Tapi Zhou Shi-lan seperti marah, dia berkata, “Sudahlah, mungkin kau dulu yang menggoda mereka, tapi ini pun keahlianmu, seperti. ” Kata-katanya belum selesai, dia

berhenti. Dengan terkejut dan terdiam.

Meng Shao-hui memperhatikan perubahan ini dan dia berkata, “Kak Lan, apa artinya ini?”

Zhou Shi-lan tiba-tiba bersemangat dan berkata, “Adik Hui, cepat kemari!” Meng Shao-hui mendekat, Zhou Shi-lan menunjuk keluar jendela, di jalan, banyak orang yang berlalu lalang, dia bertanya, “Adik Hui, apakah kau kenal dengannya?”

“Siapa?” Meng Shao-hui tidak memperhatikan dengan teliti, seperti melihat juga seperti tidak melihat.

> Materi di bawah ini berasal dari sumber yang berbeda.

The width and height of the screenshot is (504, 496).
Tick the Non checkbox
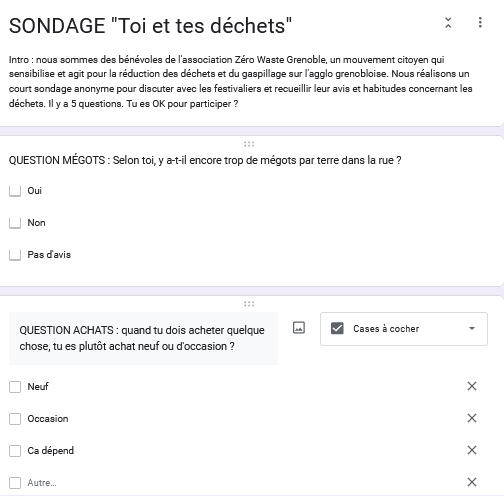click(x=15, y=223)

“Orang yang berbaju kuning.” “Dia seperti. ”

Zhou Shi-hui sudah mengikuti mereka melihat keluar jendela dan berkata, “Apakah Kakak Hui benar-benar tidak kenal dengannya? Dia adalah putri ketua kantor Biao Qing, bernama Qing Li Hua. Orang di kota memanggilnya dengan sebutan Su Yi Xian Gu (Dewi Berbaju Polos).”

“Sepertinya Adik Hui benar-benar tidak kenal dengannya.” “Hanya bertemu dua kali, itu pun tidak sengaja.”

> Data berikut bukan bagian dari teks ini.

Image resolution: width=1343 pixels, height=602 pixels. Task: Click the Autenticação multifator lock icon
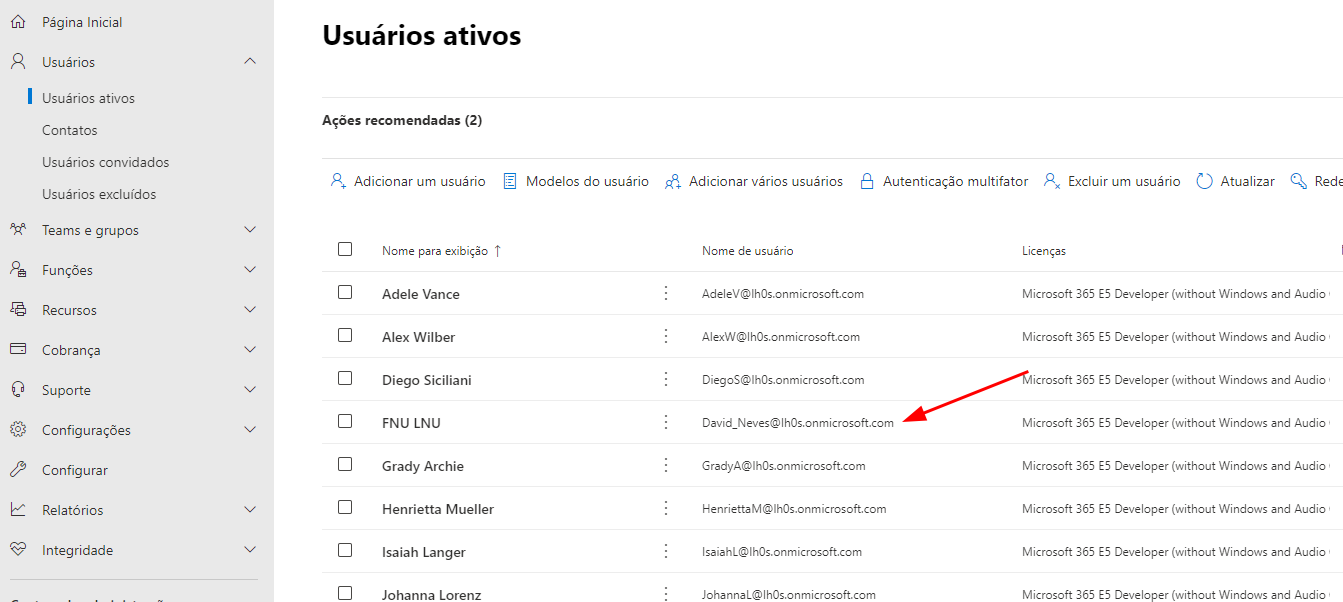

“Baiklah,” Zhou Shi-lan tertawa licik dan berkata, “Adik Hui mengatakan bahwa gadis- gadis selalu ingin bicara denganmu dulu, sekarang kita tebak apakah Nona Qing pun ingin berbicara dulu denganmu? Kalau kau bisa berbicara dengan dia, aku benar-benar kagum kepadamu. Apa yang kau katakan, aku akan mempercayainya.”

Wajah Meng Shao-hui memerah, dia berkata, “Untuk apa seperti itu?”

Zhou Shi-lan berkata, “Kenapa, apakah kau takut? Aku kira sejak tadi selalu berkata bohong. Tapi tidak apalah, kita anak muda pasti sering berkata bohong.”

Meng Shao-hui marah dan berkata, “Apakah kau mengira aku tidak berani mengajak bicara Su Yi Xian Gu itu?”

Kata Zhou Shi-lan, “Tidak! Aku hanya berkata seperti itu. Di kota Lan Zhou semua orang tahu bahwa Adik Hui tampan seperti Pan An (Pada jaman dulu Pan An adalah orang paling tampan di jamannya). Tapi Su Yi Xian Gu bukan orang biasa, dia sangat cantik, benar-benar seperti Chang E (Chang E = dewi yang berada dibulan). Lebih baik Adik Hui jangan menggodanya.”

Wajah Meng Shao-hui menjadi merah lagi, dia berkata, “Aku mengajak kalian bertaruh.”

Zhou Shi-lan tertawa dan berkata, “Baiklah, Adik Zhou Shi-hui yang menjadi saksi, coba kau kemukakan syaratmu.” Meng Shao-hui tersenyum dan dengan perlahan dia duduk kembali, arak yang berada di dalam cangkir diteguknya hingga habis, kemudian dia berkata, “Bila dalam waktu satu bulan aku tidak bisa mengajak dia berbicara atau mengajaknya bermain, aku akan mentraktir kalian sebulan penuh.”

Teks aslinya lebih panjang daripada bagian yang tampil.